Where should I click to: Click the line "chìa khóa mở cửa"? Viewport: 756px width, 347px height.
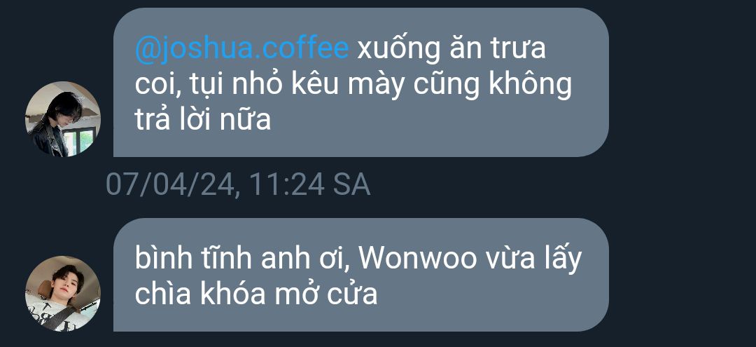(x=256, y=294)
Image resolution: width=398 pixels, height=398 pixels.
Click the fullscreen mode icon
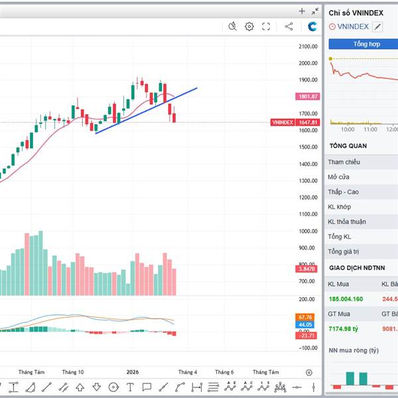pyautogui.click(x=267, y=27)
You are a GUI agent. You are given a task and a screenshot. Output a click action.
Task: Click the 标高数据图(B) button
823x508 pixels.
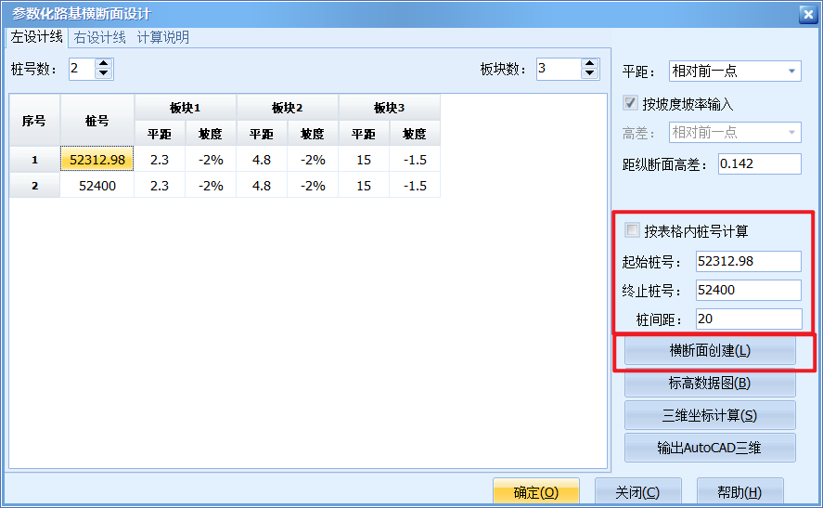(x=710, y=383)

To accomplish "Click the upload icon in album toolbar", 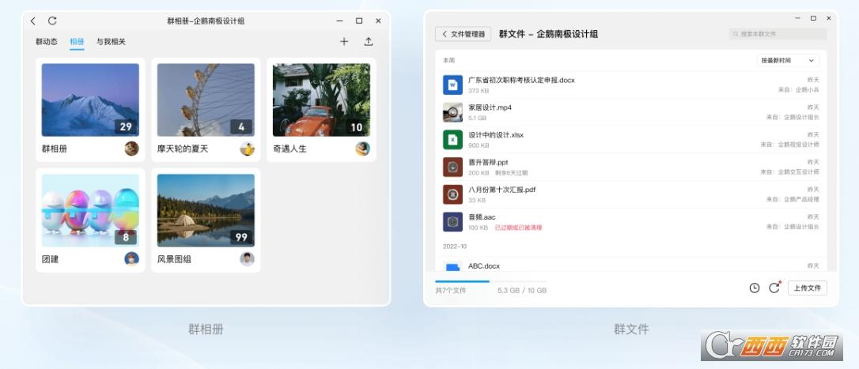I will pyautogui.click(x=369, y=42).
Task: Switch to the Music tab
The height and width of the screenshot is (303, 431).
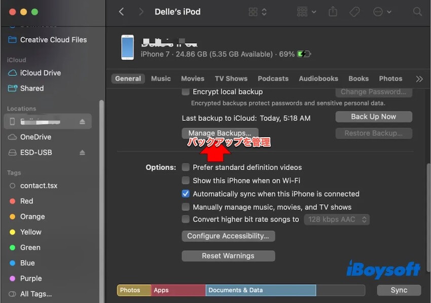Action: [161, 79]
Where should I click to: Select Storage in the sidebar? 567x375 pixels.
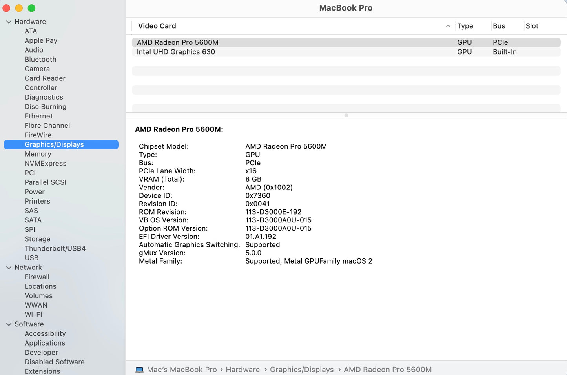pos(37,239)
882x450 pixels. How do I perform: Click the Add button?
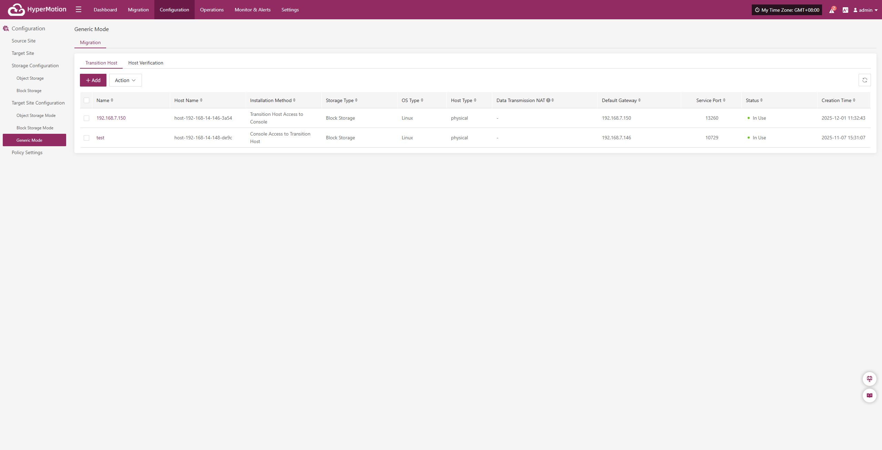coord(93,80)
========
▶ **EXERCISE PROMPT**: Extract every line above that contains the string "button". Treat uppercase and lowercase letters as distinct.

▶ **FINAL RESULT**:
Task: Click the 标高数据图(B) button
882x450 pixels. How do I perform: Click the Add button?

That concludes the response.